Comparison of Cucurbitaria species on Cytisus sp.

Characters	Cucurbitaria cytisi (Mirza, 1968)	Cucurbitaria laburni (Pers.) De Not. 1862	Cucurbitaria obducens (Schumach.) Petr. 1927	Cucurbitaria spartii (Nees ex Fr.) Ces. & De Not. 1863	Camarosporium arezzoensis MFLUCC 14-0238
Fruiting bodies (Ascomata)	Pseudothecia 300–700 μm, gregarious in groups of 2–8, erumpent, papilla	Pseudothecia 500–700 μm, black, papillate, usually in large groups seated on a black hyphalsubiculum	Pseudothecia 300–500 μm, black, papillate, usually in large groups seated on a black hyphalsubiculum	Pseudothecia300–700 × 350–610 μm diam., black or blackish brown, erumpent in clusters seated on a scanty brown subiculum	Pseudothecia 450 × 480 μm, black, semi-immersed, scattered beneath the host
Peridium	Prominently rough 55–100 μm	Prominently rough 60–100 μm	Prominently rough up to 130 μm	Prominently rough 75–160 μm	Prominently rough 30–70 μm
Asci	140–200 × 13–15 μm	156–260 × 11–16 μm	100–160 × 17–22 μm	140–200 × 13–15.5 μm	180–240 × 10–15 μm
Spore	Dark- to light-golden brown, 18–26 × 7,5–10 μm, muriform, 3 to 7 transverse septa, constricted at the central septum, longitudinal septa 1 or continuos or dis-continuos	Golden brown, 25–35 × 9–15 μm, muriform, 5 to 7 transverse septa, constricted at the central septum, 1 to 2 longitudinal septa	Olive brown, 21–30 × 8.5–13 μm, muriform, 3 to 7 transverse septa, usually 5–7 transverse septa, constricted at the central septum, 1 to 2 longitudinal septa	Golden brown, 25–30 × 11–12 μm, muriform, 5 to 7 transverse septa, constricted at the central septum, with 1 longitudinal septa	Brown 19–28 × 9–15 μm, muriform, mostly ellipsoidal, 5–7 transversely septate, with 4–6 vertical septa, constricted at the central septum, with 1–2 longitudinal septa
Host species (Cytisus sp.)	C. pendulinus,C. scoparius,C. sessilifolius	C. alpinss,C. laburnum,C. radiatus	C. scoparius	C. capitatus,C. scoparius,Cytisus sp.	Cytisus sp.

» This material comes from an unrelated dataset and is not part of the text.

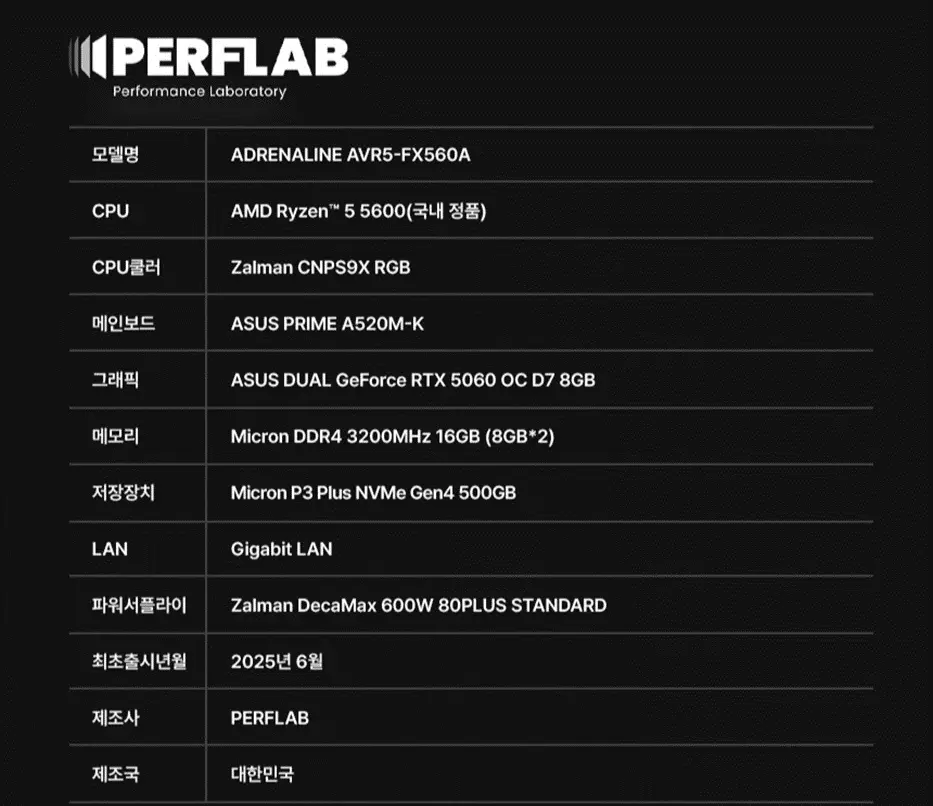
Task: Select the 그래픽 row label
Action: tap(115, 380)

Country	Portugal, Spain, France, Italy, Sweden	Germany, England, Italy, Switzerland	Spain	Germany, Portugal, Spain, Sweden	Italy
References	Mirza, 1968, Ellis and Ellis, 1985	Mirza, 1968, Ellis and Ellis, 1985	Mirza, 1968, Ellis and Ellis, 1985	Mirza, 1968, Ellis and Ellis, 1985	This study

In this study we used morphology and phylogenetic analyses for the identification of our collection. Thus it is important to carry out molecular analyses to confirm the taxonomic and phylogenetic placement. According to the morphological and phylogenetic analysis results, we introduce our taxon (MFLUCC 14-0238) as a new species of Camarosporium sensu stricto. Other Cucurbitaria spp. should be recollected and subjected to morphological and molecular analyses as Camarosporium sensu stricto has cucurbitaria-like sexual states (Wijayawardene et al., 2014a, Wijayawardene et al., 2014b).